Tennessee Governor Phil Bredesen has requested a secretarial designation of natural disaster for agriculture for 12 additional counties as a result of drought and excessive heat during the growing season. The counties include Benton, Bledsoe, Blount, Carroll, Greene, Loudon, McMinn, Meigs, Monroe, Roane, Warren and Weakley.

“This has been an unusual year for farmers across the state, beginning with the May flood, continuing with extreme heat during the summer and ending the growing season in a drought,” said Bredesen. “Farmers are in a tough business made even more difficult by the uncertainty of the weather. I’m glad to make this request for some much needed federal assistance.”

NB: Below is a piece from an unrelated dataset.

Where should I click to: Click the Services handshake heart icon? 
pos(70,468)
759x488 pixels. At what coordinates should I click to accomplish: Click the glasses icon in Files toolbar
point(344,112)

Bredesen made the request in a letter to U.S. Secretary of Agriculture Tom Vilsack. A Secretarial disaster designation would make farmers in these and adjoining counties eligible to apply for low-interest loans and supplemental farm payments through their local USDA Farm Service Agency.

Farmers in these counties have reported crop losses generally ranging from 30 to 50 percent, and higher in some cases for corn, soybeans, cotton, hay and specialty crops such as pumpkins and nursery stock. Livestock producers have also reported feeding winter stocks of hay earlier than normal due to very poor pasture conditions.

Bredesen’s request follows a similar request in September for Knox and Sumner counties, which were designated by USDA as primary natural disaster counties earlier this month.

“Overall, we expect crop production to be below average this season as we’ve seen weather variances within a county and from farm to farm,” said Agriculture Commissioner Terry J. Oliver. “Despite the weather, farmers are resilient and are generally doing a better job of managing for weather extremes with the help of our Ag Enhancement program.”

The Tennessee Field Office of the USDA National Agricultural Statistics Service is forecasting below average crop yields this year for corn, soybeans and burley tobacco. Cotton production is expected to be up from the previous year, but down from earlier projections. The latest crop survey shows 63 percent of pastures rated in poor to very poor condition.